Years ago, when I realized there was more to World War II than I learned in Hogan’s Heroes, I began reading about not only the military cooperation that led to the Allied victory, but also to the political collaboration that made possible the defeat of Hitler’s fascism. I learned of the incredible friendship of Franklin Roosevelt and Winston Churchill, of their deep and mutual respect, and genuine fondness for one another. In the darkest days of the war, in the waning days of 1941, Germany and Italy were in control of Europe from the English Channel to the Black Sea, Hitler’s army was besieging Leningrad, Japan had swept through the Philippines and British Malaya, forcing Hong Kong’s surrender on Christmas Day.
Churchill sailed across the Atlantic Ocean to meet with Roosevelt at the White House, where they planned their response to fascist tyranny.
It became their habit to meet late into the middle of the night. One evening, excited by an idea, Roosevelt wheeled into Churchill’s room to find him naked, having just taken a bath. Whenever Joan complains about my baths, I mention that Winston Churchill spent 2-3 hours a day in the bathtub through World War II. When you think about it, taking a bath is actually a patriotic duty. So Roosevelt rolled in on a nude Churchill and began apologizing profusely. Roosevelt said, “Think nothing of it. I have nothing to hid from the President of the United States.”
It is this transparency that makes our cooperation and collaboration possible. When our intention is to contend with others, we will always have our secrets, always have one thing or another we keep from one another. But when we collaborate, we open ourselves up, we do not mask our true and real selves. As Friends, to commit ourselves to community is to make honesty and openness a priority. We have nothing to hide. We are not in a contest for supremacy. We are in a partnership for the betterment of the world. This is the Quaker vision for community, whether in our friendships, in our marriages, in our meeting, in our world.
To do good requires many people to be united, valuing cooperation over personal gain.

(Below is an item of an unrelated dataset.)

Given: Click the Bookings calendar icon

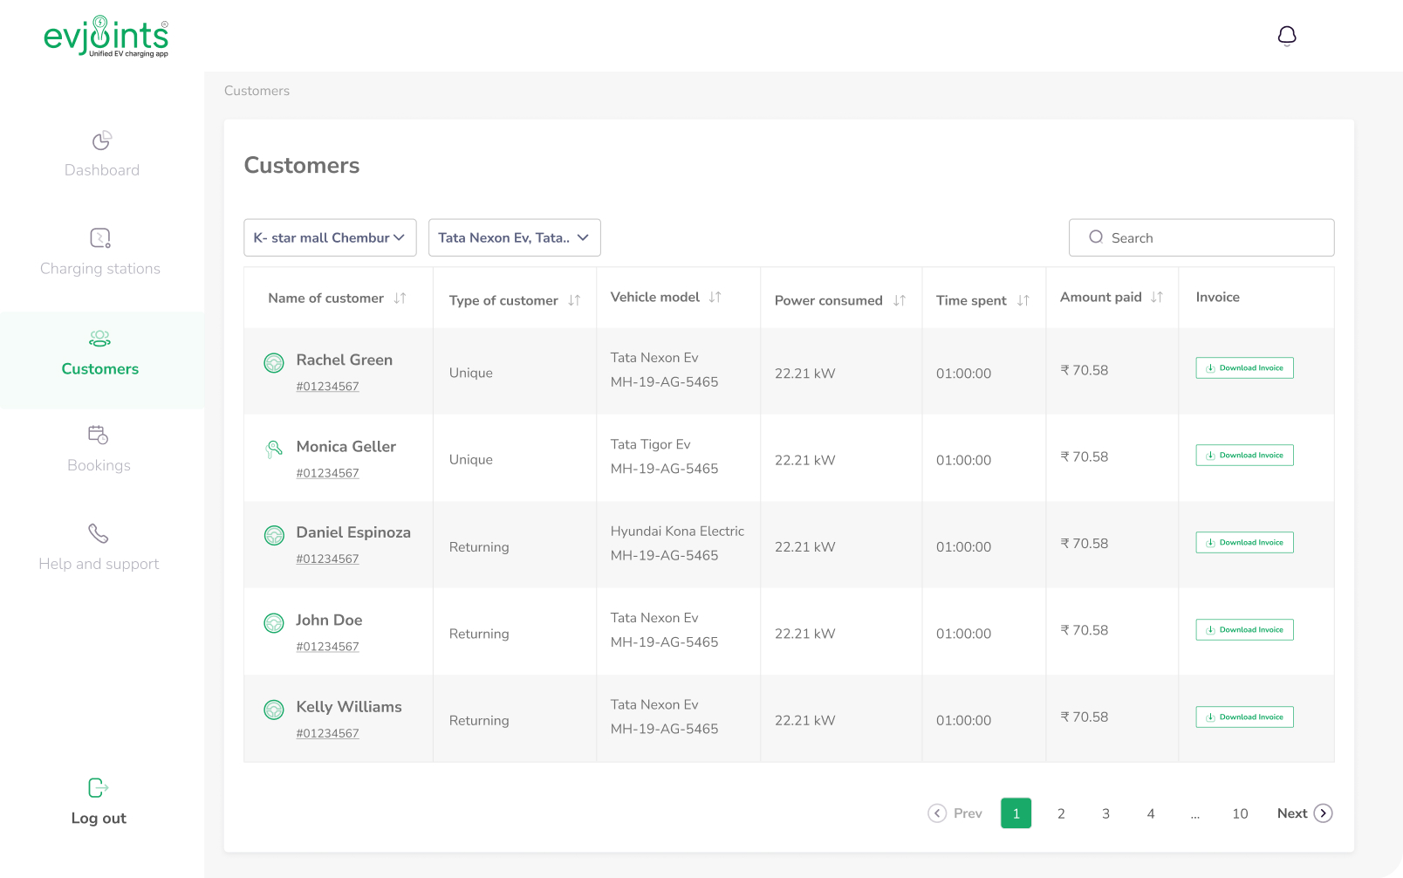Looking at the screenshot, I should [98, 435].
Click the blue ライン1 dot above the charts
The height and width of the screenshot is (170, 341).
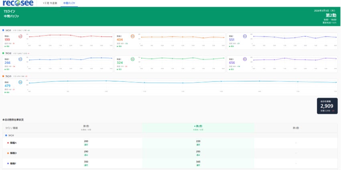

The British musician Brian Eno was once asked in an interview what he thought about music education in Britain’s school system. He said, “I believe in singing to such an extent that, if I were asked to redesign the British educational system, I would start by insisting that group singing becomes a central part of the daily routine. Group singing builds character and, more than anything else, encourages a taste for cooperation with others.”
In true community, we learn to sing not only with one another, but with our world.